Al volverse, el estupor le secó los labios. Reconoció al instante ese rostro de mejillas lisas, siempre como recién afeitadas, su ridículo bigotillo colonial, sus húmedos ojos destilados en jengibre, su cabeza de lagarto inglés desollado por el sol. Se trataba de Henry Mallowan, un colega con quien había trabajado en su última campaña egipcia, quien no vaciló en abrazarle efusivamente. A Kenneth no le venían las palabras. Mallowan cogió las manos de la reina por las muñecas.
—Vaya, vaya, al fin has conseguido tu sueño. Por lo que veo te has casado con una verdadera princesa de la XVIII dinastía —exclamó, sin saber lo que decía—. Milady, permítame decirle que me parece usted la encarnación viviente de la divina Nefertiti. —Y, sin reparar en el efecto de sus palabras, se volvió hacia su amigo—. No me lo digas, este es vuestro viaje de luna de miel.
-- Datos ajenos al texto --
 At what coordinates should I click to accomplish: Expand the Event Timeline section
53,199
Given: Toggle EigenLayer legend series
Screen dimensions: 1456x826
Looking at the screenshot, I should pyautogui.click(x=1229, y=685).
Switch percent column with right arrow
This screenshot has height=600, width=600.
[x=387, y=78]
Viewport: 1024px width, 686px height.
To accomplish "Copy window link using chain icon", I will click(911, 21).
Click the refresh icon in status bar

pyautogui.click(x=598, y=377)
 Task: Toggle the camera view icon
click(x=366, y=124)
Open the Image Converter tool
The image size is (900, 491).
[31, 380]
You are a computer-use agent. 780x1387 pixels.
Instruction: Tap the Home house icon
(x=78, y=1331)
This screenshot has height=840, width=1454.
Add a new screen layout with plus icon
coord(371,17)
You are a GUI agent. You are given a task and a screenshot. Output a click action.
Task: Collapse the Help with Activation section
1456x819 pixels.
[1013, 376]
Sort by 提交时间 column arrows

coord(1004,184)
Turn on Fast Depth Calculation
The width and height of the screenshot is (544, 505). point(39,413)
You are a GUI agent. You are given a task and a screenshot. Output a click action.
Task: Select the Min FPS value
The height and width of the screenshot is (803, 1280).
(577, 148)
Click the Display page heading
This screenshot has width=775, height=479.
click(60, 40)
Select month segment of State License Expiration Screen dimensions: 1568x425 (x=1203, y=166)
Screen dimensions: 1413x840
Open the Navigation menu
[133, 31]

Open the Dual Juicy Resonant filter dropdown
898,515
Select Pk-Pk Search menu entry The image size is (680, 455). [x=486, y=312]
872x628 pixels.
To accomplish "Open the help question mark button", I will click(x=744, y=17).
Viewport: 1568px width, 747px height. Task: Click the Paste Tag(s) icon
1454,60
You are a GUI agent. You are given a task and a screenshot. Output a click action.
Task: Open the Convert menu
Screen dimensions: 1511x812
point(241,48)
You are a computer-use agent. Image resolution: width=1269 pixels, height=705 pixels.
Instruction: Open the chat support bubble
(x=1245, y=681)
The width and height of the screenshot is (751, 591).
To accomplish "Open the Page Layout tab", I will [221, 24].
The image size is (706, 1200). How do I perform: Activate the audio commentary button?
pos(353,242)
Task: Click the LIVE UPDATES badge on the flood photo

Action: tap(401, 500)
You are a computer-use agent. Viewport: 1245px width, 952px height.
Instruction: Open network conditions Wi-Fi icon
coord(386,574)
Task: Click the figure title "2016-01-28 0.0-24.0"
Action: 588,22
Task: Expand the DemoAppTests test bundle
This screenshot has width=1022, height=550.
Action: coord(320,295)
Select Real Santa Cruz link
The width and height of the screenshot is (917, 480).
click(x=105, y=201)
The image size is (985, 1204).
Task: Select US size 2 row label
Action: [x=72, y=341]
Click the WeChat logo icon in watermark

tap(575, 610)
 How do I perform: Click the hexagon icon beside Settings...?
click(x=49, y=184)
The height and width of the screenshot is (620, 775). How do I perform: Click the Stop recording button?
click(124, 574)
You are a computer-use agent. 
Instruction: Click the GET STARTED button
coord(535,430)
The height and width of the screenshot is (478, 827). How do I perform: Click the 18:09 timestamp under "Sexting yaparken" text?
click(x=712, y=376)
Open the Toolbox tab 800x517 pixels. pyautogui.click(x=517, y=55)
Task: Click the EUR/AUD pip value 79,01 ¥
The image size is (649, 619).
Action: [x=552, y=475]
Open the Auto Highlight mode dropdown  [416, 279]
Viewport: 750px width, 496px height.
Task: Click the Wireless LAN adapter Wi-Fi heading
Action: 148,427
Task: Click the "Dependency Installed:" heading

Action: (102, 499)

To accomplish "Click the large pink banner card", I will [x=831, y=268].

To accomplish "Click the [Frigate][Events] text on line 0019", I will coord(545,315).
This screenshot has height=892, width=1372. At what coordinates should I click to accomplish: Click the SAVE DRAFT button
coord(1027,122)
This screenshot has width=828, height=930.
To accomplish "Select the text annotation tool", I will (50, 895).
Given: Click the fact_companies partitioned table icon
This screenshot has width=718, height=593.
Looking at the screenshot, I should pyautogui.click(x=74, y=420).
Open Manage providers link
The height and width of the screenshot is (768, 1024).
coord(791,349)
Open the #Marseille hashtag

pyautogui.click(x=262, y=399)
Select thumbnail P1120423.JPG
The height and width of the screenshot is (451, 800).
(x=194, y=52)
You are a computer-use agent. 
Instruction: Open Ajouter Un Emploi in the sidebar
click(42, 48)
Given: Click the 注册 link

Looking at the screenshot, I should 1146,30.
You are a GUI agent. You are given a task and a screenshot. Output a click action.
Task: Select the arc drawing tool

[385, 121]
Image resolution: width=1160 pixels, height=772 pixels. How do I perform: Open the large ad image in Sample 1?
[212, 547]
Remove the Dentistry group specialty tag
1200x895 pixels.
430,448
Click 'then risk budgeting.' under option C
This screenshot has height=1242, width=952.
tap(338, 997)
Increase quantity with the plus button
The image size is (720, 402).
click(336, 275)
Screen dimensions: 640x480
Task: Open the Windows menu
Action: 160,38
—No se trata exactamente de eso, Henry… —articuló al fin Conway—. Ya te lo contaré mañana. Acabamos de llegar y estamos agotados…
—¿Cómo que estáis agotados? Eso puedo decirlo yo, colega —continuó el tipo, sin declinar su efervescencia—. Por si no lo sabías, yo sí que acabo de casarme. Y tengo a la novia esperándome en el comedor. Tenéis que conocerla. No valen excusas. Venga, venid conmigo y os la presento.
—Júrame que solo será un momento. Llevamos toda la noche sin dormir, de veras, necesitamos descansar.
—Está bien, está bien… —consintió el tal Mallowan, situándose en medio de la pareja y enlazándolos por los brazos—. Pero antes, decidme una cosa: ¿habéis leído alguna novela de Agatha Christie?